In its wide-ranging report ‘The Future of Jobs’, the World Economic Forum (WEF) predicted the workplace of 2020 will be almost unrecognisable from the present, as new technology such as artificial intelligence, machine learning and automation replaces millions of current jobs with positions not yet dreamed up.

Matt Cavalier, Managing Director of the Australian Institute of Management (AIM), has spent a lot of time thinking about these trends. His role involves overseeing a range of short courses, accredited diplomas and certificates and tailored corporate solutions on offer at AIM, and ensuring they remain relevant to this fast-changing work environment.

Adapt and reinvent to remain relevant

Matt says that technical skills will continue to be valuable, but the sheer rate of change means broader, more transferable skills will be the most valuable part of an executive’s toolkit.

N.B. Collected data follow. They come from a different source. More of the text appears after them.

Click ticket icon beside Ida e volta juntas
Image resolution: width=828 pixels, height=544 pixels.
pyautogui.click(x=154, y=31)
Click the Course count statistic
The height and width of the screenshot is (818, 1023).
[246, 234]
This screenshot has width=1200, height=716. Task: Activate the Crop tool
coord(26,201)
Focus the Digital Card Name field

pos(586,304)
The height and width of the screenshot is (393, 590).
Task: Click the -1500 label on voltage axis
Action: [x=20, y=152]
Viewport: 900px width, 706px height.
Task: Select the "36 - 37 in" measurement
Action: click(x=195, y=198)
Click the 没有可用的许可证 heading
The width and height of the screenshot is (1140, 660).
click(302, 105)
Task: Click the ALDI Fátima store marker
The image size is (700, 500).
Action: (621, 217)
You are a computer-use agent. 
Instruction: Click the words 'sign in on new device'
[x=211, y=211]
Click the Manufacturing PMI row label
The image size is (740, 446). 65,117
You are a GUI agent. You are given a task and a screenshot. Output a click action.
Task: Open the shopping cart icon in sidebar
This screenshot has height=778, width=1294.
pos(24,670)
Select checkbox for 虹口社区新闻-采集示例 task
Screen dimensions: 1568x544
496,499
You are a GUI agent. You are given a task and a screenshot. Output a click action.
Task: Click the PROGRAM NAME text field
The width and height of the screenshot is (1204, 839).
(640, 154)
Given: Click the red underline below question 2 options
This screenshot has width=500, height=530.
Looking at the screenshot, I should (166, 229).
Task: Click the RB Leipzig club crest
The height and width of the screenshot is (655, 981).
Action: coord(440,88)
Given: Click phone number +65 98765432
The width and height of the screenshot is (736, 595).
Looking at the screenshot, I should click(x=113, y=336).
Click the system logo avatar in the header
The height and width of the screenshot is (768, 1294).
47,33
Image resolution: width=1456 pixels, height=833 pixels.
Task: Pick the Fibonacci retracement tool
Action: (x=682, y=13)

Tomorrow’s leaders will need the ability to adapt and reinvent their organisations to remain relevant in the kind of disrupted and unpredictable labour market the WEF anticipates.

A willingness to innovate, and an understanding of how to go about this, will also be mandatory for C-suite executives. “Leaders can’t be afraid of the ‘F word’ – failure,” Matt begins. “They need to look at what they have learned in the past and how they can incorporate those learnings into the next operation.”

Matt has extensive experience working in start-ups and has some valuable lessons on handling innovation. “You need to either iterate or stop and move on quickly. This is a lesson that is just as relevant to larger organisations as it is to a start-up.”

Matt Cavalier, Managing Director, AIM
Matt Cavalier, Managing Director, AIM

“Great leaders continually ask themselves what they can do too improve their leadership capability.” – Matt Cavalier, Managing Director, AIM

The strategy executives and human resource leaders surveyed by the WEF nominated the changing nature of work as the most likely source of disruption. With this in mind, it will be vital that leaders have the kind of transferable skills that will allow them to recalibrate their organisations in a dynamic environment.

Matt says AIM has been helping executive staff develop and refine their soft skills for 76 years. Courses such as ‘Leading with Emotional Intelligence’ and ‘People Management’ have been tailored for a disrupted job market, and new offerings such as ‘Design Thinking’ and ‘Human-Centred Design’ offer cutting-edge strategies for companies moving into the Fourth Industrial Revolution.

“These modules really help organisations rethink their business models and increase the value they offer customers, while also decreasing their non-value-added activities. Businesses are becoming more lean and agile, with a greater customer focus. We are helping to build companies that can tie into that digital disruption and change to accommodate the new digital era.”

The future of work will likely be one where collaborative projects are increasingly important. The leaders of tomorrow will need high-level skills in engaging productively with people from different backgrounds and across multiple disciplines and industries.

Engaging productively

“That requires a different set of social skills in the workplace,” Matt acknowledges. “There will be more mobile technology and more time pressure, so that adds to the challenge. A lot of companies are continuously evolving to ensure they are getting the competitive advantage to stay ahead of other organisations.

“To collaborate effectively, people need to feel a sense that there is a common purpose. This typically involves motivating people towards a shared goal, respecting the input of the individuals and being able to effectively resolve conflict if and when it occurs. We have classes equipping individuals with those skill sets, including ‘Diversity in the Workplace’ and ‘Change Management’.”

Matt has worked across the media, finance and entertainment industries, and says that both his own experience and studies on the changing workplace have made clear the value of qualities like resilience and soft skills like people management. “What we have seen as important for leaders is their ability to work effectively in teams, collaborate and solve business challenges.”

Ongoing education can combat a mindset of complacency and inertia. “Leaders need to be self-reflective and assess their own strengths and weaknesses”, Matt begins. “Great leaders continually ask themselves what they can do to improve their leadership capability and take steps to learn and grow.”